- _What you should do_
Restate exactly the lines of the entries below, beginning with the first and ending with the line that holds "You are a GUI". Pictures are not copied.

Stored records
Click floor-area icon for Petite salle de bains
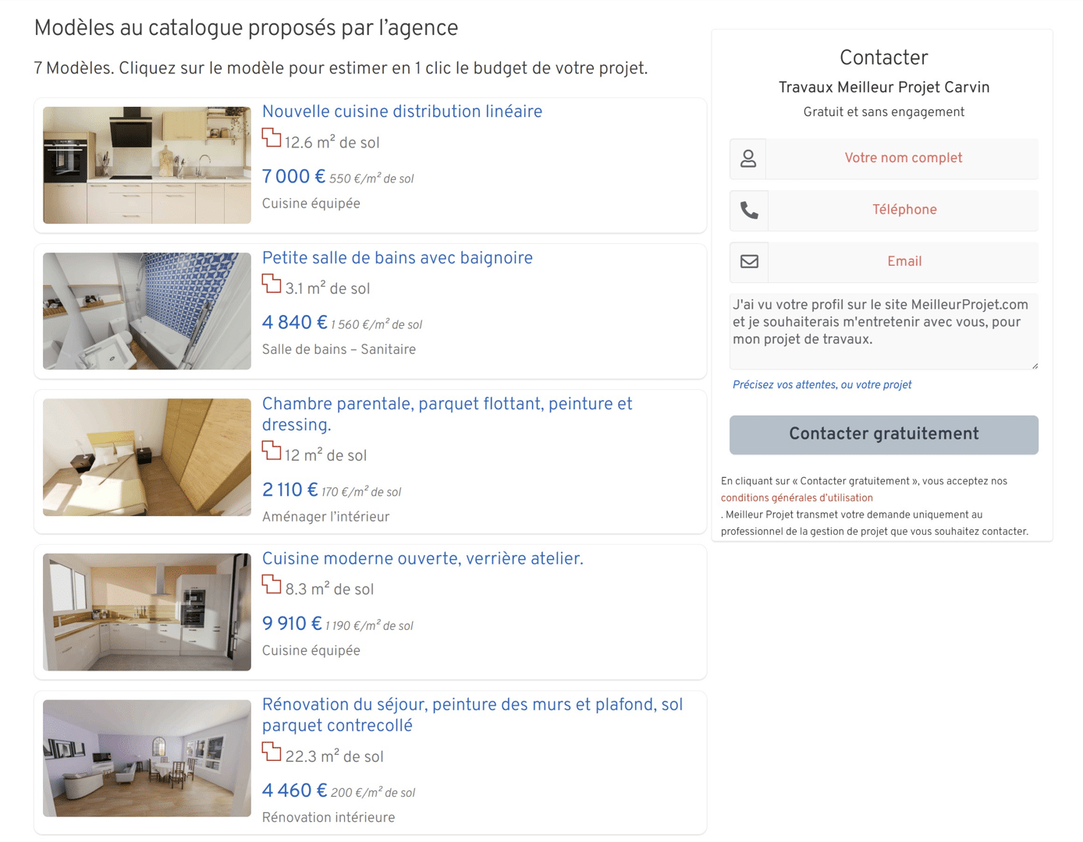The height and width of the screenshot is (842, 1083). pos(272,284)
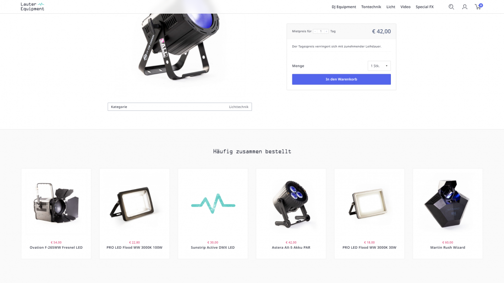This screenshot has width=504, height=283.
Task: Open the shopping cart icon
Action: [478, 7]
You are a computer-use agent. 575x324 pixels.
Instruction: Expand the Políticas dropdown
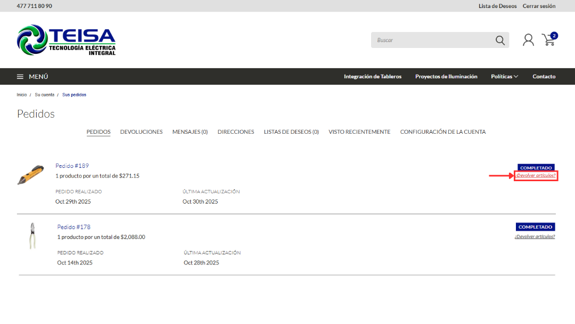(x=504, y=77)
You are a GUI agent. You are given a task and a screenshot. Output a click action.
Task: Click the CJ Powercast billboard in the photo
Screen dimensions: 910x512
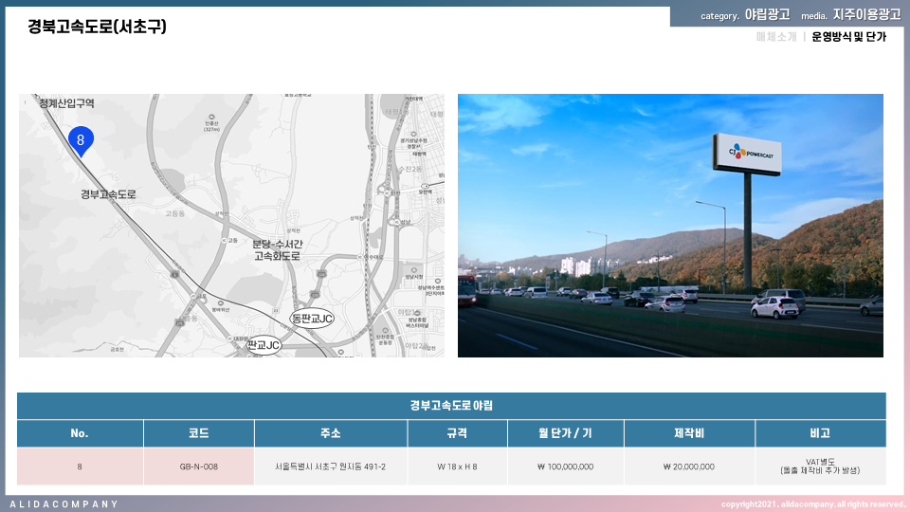746,153
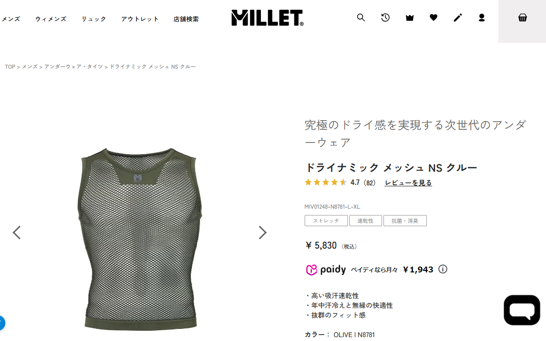Open the chat support bubble

click(x=522, y=310)

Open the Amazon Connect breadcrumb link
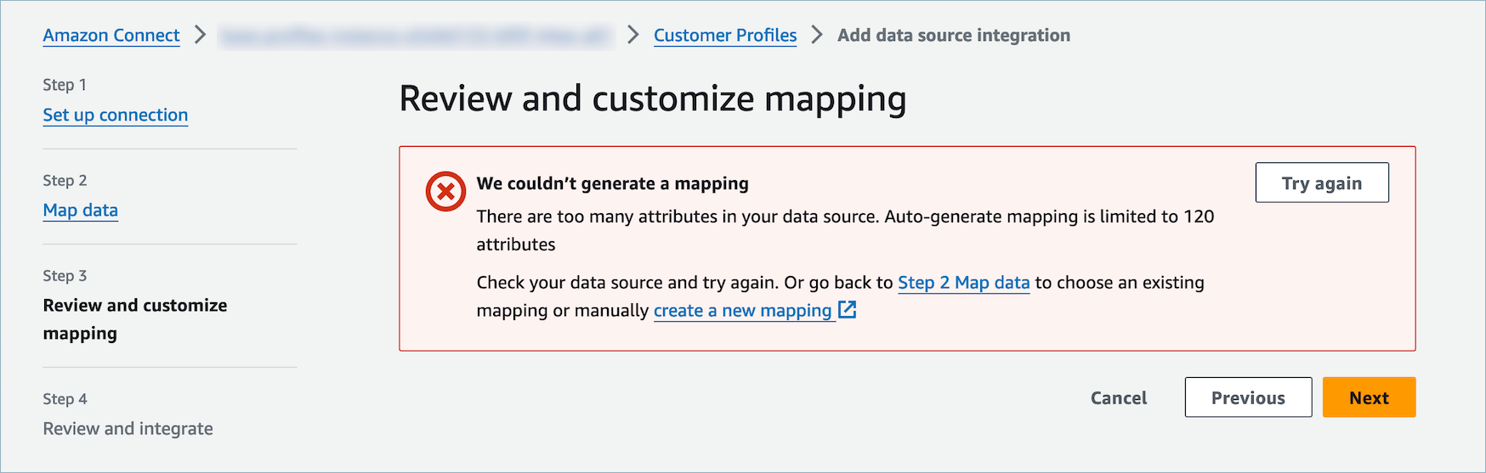pyautogui.click(x=111, y=35)
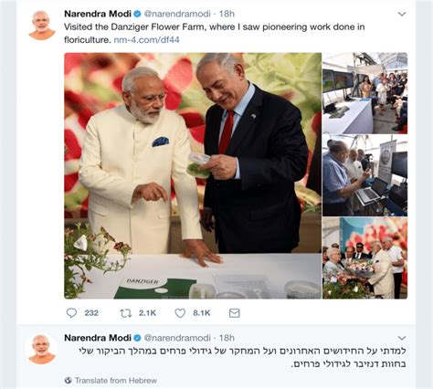
Task: Click verified badge on Hebrew tweet
Action: pos(137,338)
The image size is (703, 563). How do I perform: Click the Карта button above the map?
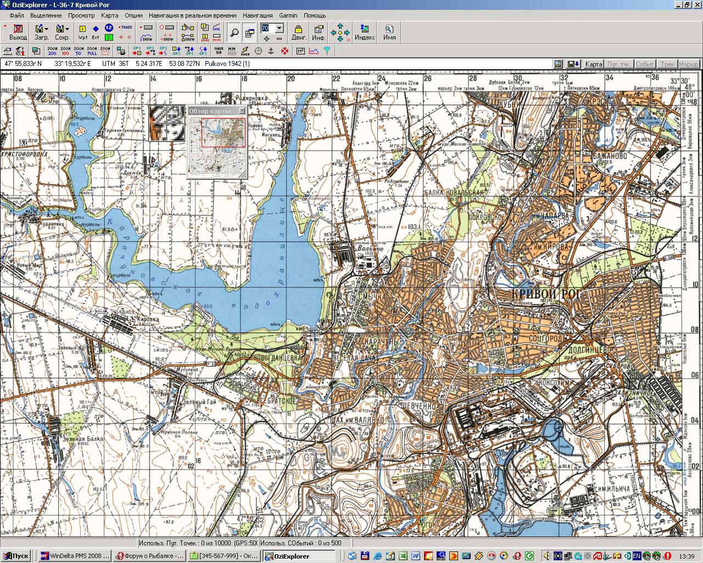pyautogui.click(x=594, y=64)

- _Exercise solution_
Click floor-area icon for Petite salle de bains
The height and width of the screenshot is (842, 1083). pos(272,284)
This screenshot has width=504, height=283.
Task: Open the shopping cart icon
Action: [478, 7]
You are a computer-use agent. 575x324 pixels.
Instruction: Expand the Políticas dropdown
(x=504, y=77)
You are a GUI agent. You are given a task and a screenshot. Output a click action.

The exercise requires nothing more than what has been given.